Em suas razões, a UFMG alegou que o edital do processo seletivo prevê que as informações de interesse dos candidatos seriam prestadas exclusivamente pelo site e que haveria perda automática do direito à vaga em caso de matrícula extratemporânea. Por fim, afirmou que “não houve descumprimento de normas, nem mesmo violação de princípios da publicidade e proporcionalidade entre os candidatos. Além disso, todos os procedimentos para preenchimento das vagas foram esclarecidos no edital. Quem não observou as regras foi a recorrida que perdeu o prazo porque não acompanhou a publicação no site da UFMG e também não leu os e-mails, porque estava com problemas em seu correio eletrônico, como confessa na petição inicial”. Requer, assim, o provimento do apelo nos termos atacados.

Ao analisar o caso, o relator, desembargador federal Souza Prudente, destacou que em casos como os descritos nos autos, afigura-se necessária a adoção de cautelas especiais para que a convocação dos candidatos seja a mais ampla possível, “sendo desproporcional exigir dos vestibulandos excedentes o acompanhamento diário de convocações complementares como na hipótese dos autos, em que a candidata foi convocada em oitava chamada”.

O Magistrado ressaltou que, após a chamada dos primeiros colocados e a posterior convocação dos excedentes em segunda chamada, seria razoável da parte da candidata supor que todas as vagas do curso pretendido já estivessem preenchidas.

Para concluir, o desembargador federal pontuou que a tutela jurisdicional buscada nos autos “encontra-se em sintonia com o exercício do direito constitucional à educação (CF, art. 205) e com a expectativa de futuro intelectual em proveito da nação, que há de prevalecer sobre formalismos eventualmente inibidores e desestimuladores do potencial científico daí decorrente”.

Desse modo, o Colegiado, acompanhando o voto do relator, negou provimento à apelação.

Processo nº: 0047182-04.2016.4.01.3800/MG

Data de julgamento: 21/03/2018

Data de publicação: 04/06/2018

​É ilegal e desproporcional a convocação de candidatos habilitados em Concurso Público apenas mediante publicação em Diário Oficial, quando decorreu longo tempo desde a homologação do concurso.

Em regra, após a homologação do concurso público as convocações são feitas por publicação no Diário Oficial e pelo site da Banca organizadora, conforme estipulação no edital de abertura do certame.
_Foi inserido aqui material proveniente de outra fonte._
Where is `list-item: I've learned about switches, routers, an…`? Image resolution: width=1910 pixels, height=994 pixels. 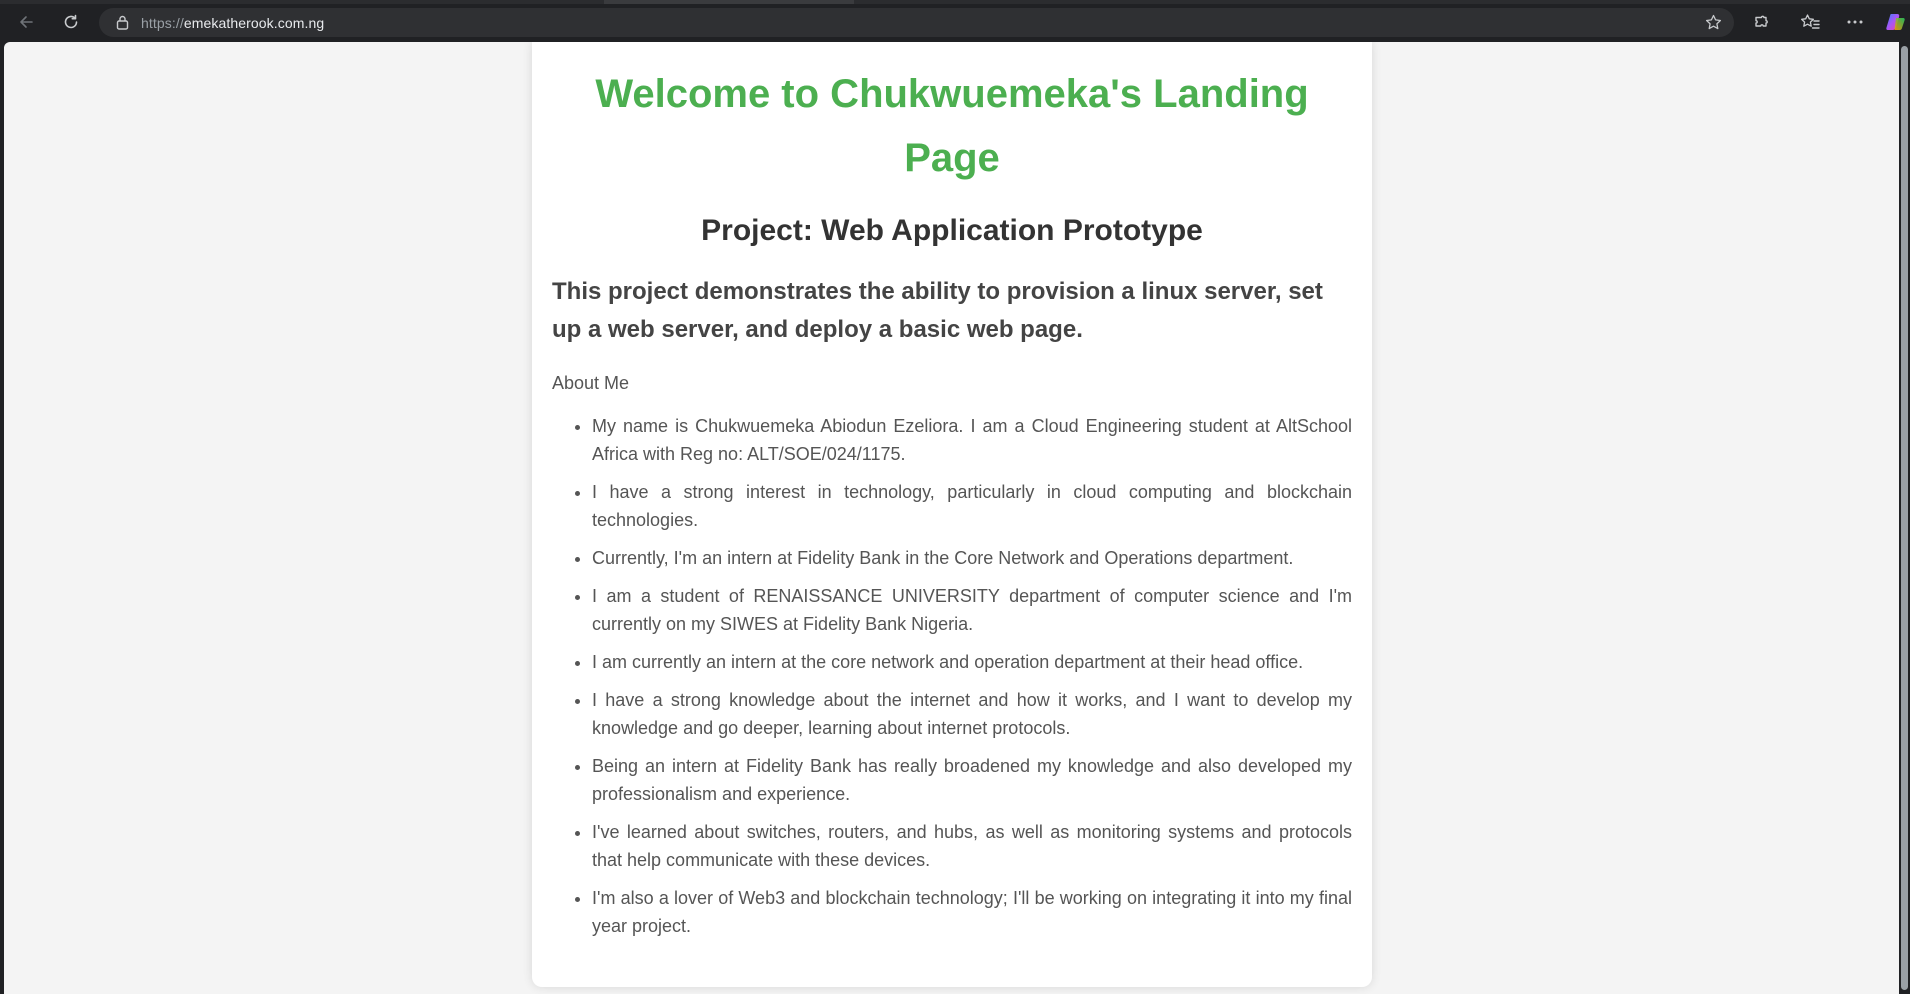
list-item: I've learned about switches, routers, an… is located at coordinates (972, 846).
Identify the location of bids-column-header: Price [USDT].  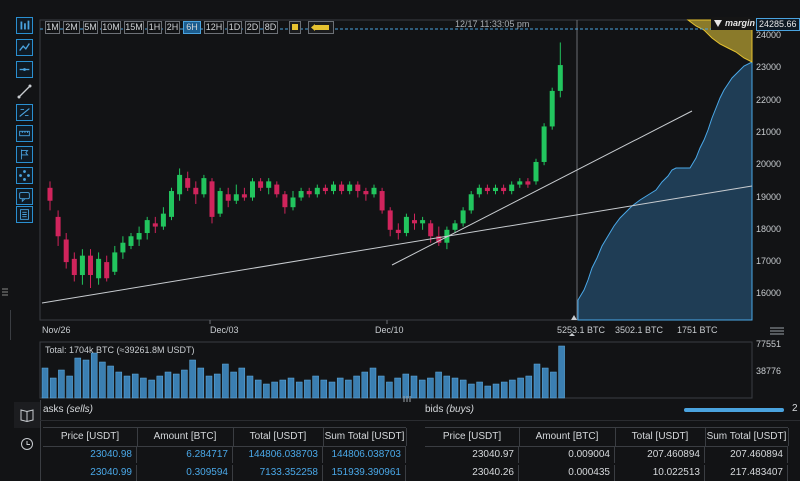
(472, 437).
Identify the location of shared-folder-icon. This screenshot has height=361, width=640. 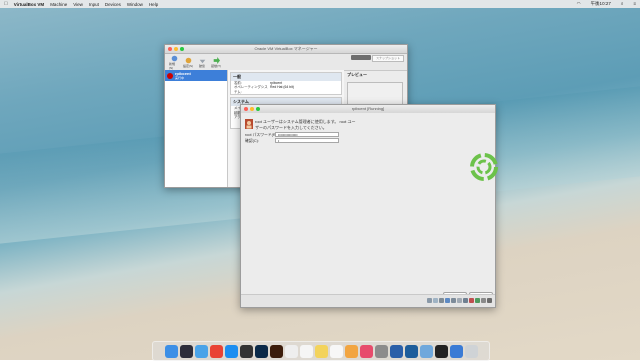
(460, 300).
É dever do candidato acompanhar as publicações de nomeação e posse para que assuma o cargo dentro prazo legal.

Contudo, diante do transcurso de anos após a homologação do concurso não é razoável exigir do candidato o acompanhamento diário dessas publicações. A Administração tem o dever de conferir aos seus atos ampla divulgação, especialmente quando, em um concurso, os seus atos afetem individualmente os direitos dos candidatos.

Dessa forma, firmou-se o entendimento jurisprudencial em que após grande lapso temporal é necessário convocar pessoalmente o candidato, mesmo que não exista previsão nesse sentido no edital, em observância aos princípios constitucionais da publicidade e da razoabilidade.

A 5ª Turma do TRF 1ª Região determinou a Universidade Federal de Minas Gerais que procedesse a matrícula da candidata convocada após a 8ª chamada para o curso de Farmácia, pois é desproporcional impor aos candidatos excedentes o acompanhamento diário de convocações complementares.